Chisasibi

Chisasibi, qui signifie « grande rivière » en cri, est un village de 4 000 habitants situé sur la rive sud de la Grande Rivière, dans le Nord-du-Québec. Environ 3 800 Cris, 150 Inuits et 300 Jamésiens y vivent en permanence, ce qui en fait la plus peuplée des communautés cries au Québec.

Se trouvant au 53e degré de latitude nord, Chisasibi fait partie du territoire Eeyou Istchee, « terre du peuple », nom donné par la nation crie au territoire qu’elle occupe dans le nord de la province. À cette latitude, la forêt boréale cède la place à la toundra arbustive et à la toundra arctique. Le climat y est froid, et d’importantes variations de température y sont observées annuellement. La saison hivernale est longue, et le thermomètre peut descendre jusqu’à −35 °C, alors que pendant l’été, il peut monter jusqu’à 34 °C.

On se rend à Chisasibi par avion avec les compagnies locales Air Creebec ou Air Inuit, qui desservent la région jusqu’à la Grande Rivière. Il est également possible d'y accéder par hydravion en accostant sur la côte de la baie James. Chisasibi est la dernière communauté crie d’Eeyou Istchee à être accessible en voiture. Puisque plusieurs zones de ce territoire sont protégées, l’accès aux chantiers des grands projets hydroélectriques est parfois ardu. On considère d'ailleurs cette situation comme l'un des enjeux majeurs du développement nordique.

La fondation de Chisasibi remonte à 1981, bien que l’île de Fort George, à 14 kilomètres du village cri, était déjà habitée depuis plus d’une centaine d’années. L'emplacement du village actuel constituait un lieu de rassemblement pour les Cris pendant l’été. La Compagnie de la Baie d’Hudson y opérait déjà un poste de traite en 1803 en raison de sa situation géographique maritime avantageuse et stratégique.

Entre 1852 et 1927, des missions religieuses anglicanes et catholiques tentent de convertir les Cris établis sur l’île de Fort George, mais ces derniers s'accrochent fortement à leurs croyances animistes. Ils respectent l’âme de la Grande Rivière, la rivière Chisasibi. Toutefois, l’érosion des berges, problème anticipé en raison des chantiers en construction entourant la Grande Rivière, force les Cris à quitter l’île et à se déplacer. Afin de demeurer sur leurs terres ancestrales, quelque 200 maisons ont été déménagées et rénovées, et 100 nouvelles ont été construites.

Au nouveau village, on trouve des habitations unifamiliales et des tipis. Ces derniers, annexés aux maisons, servent de cuisine d’été. On y braise, sèche et fume les poissons, les sauvagines et les venaisons.
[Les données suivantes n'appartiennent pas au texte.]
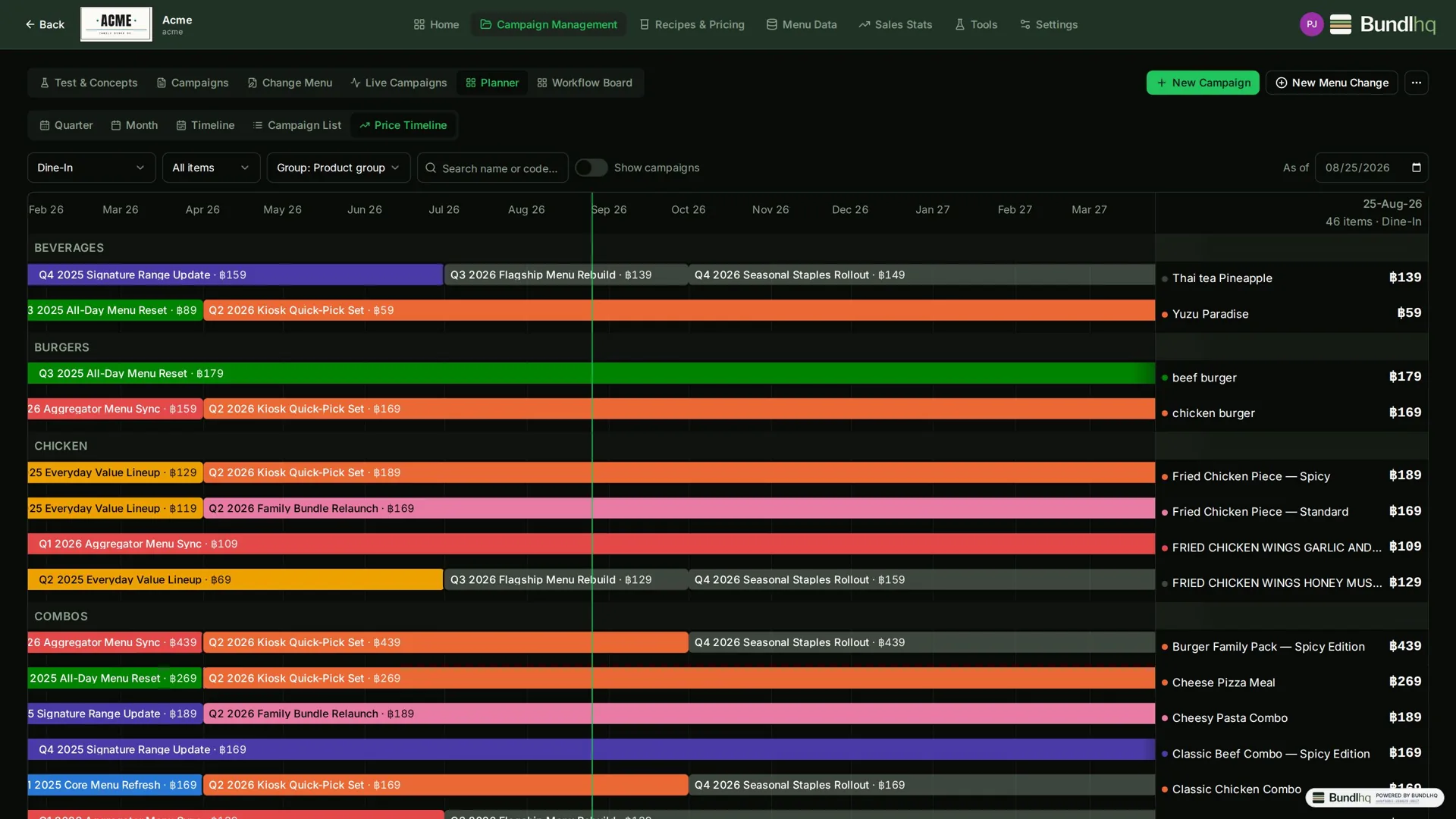Toggle the Show campaigns switch

click(592, 168)
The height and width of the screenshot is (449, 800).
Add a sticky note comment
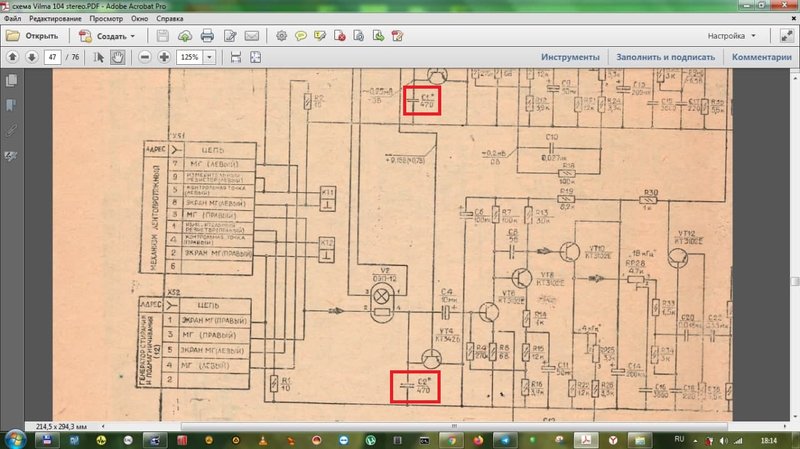(301, 36)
Ces méthodes de conservation de la viande, de la volaille et du poisson sont pratiquées tant par les Cris que par les Inuits. Les espèces prisées des chasseurs sont toutefois différentes d’une culture à l’autre : les Inuits s’intéressent aux bélugas, alors que les Cris privilégient la martre et les orignaux. Les deux peuples chassent les oies, les caribous, les lagopèdes et les phoques. Fait amusant, l’hôpital de Chisasibi a même pris l’initiative de servir à ses patients des menus de viande sauvage afin de respecter les goûts et les traditions culinaires de sa clientèle.

La cérémonie de la danse du Soleil, fête au cours de laquelle la communauté jeûne pendant quatre jours dans la forêt d’épinettes noires la plus au nord du village, est une tradition importante sur le plan culturel pour les Cris. La croyance veut qu’en s’engageant dans cette expérience physique difficile, les prières des participants soient exaucées. On dit que ce jeûne prolongé est aussi pénible qu'un accouchement, mais gratifiant pour l’esprit. Les peuples autochtones ne célèbrent pas tous la danse du Soleil selon les mêmes rites et protocoles, mais chacun fait honneur à la nourriture offerte par la nature lors d’un grand festin final. Cette tradition permet d’enseigner à la jeunesse le don de soi ainsi que le respect de la nature et des traditions, qui sont des valeurs cries profondes.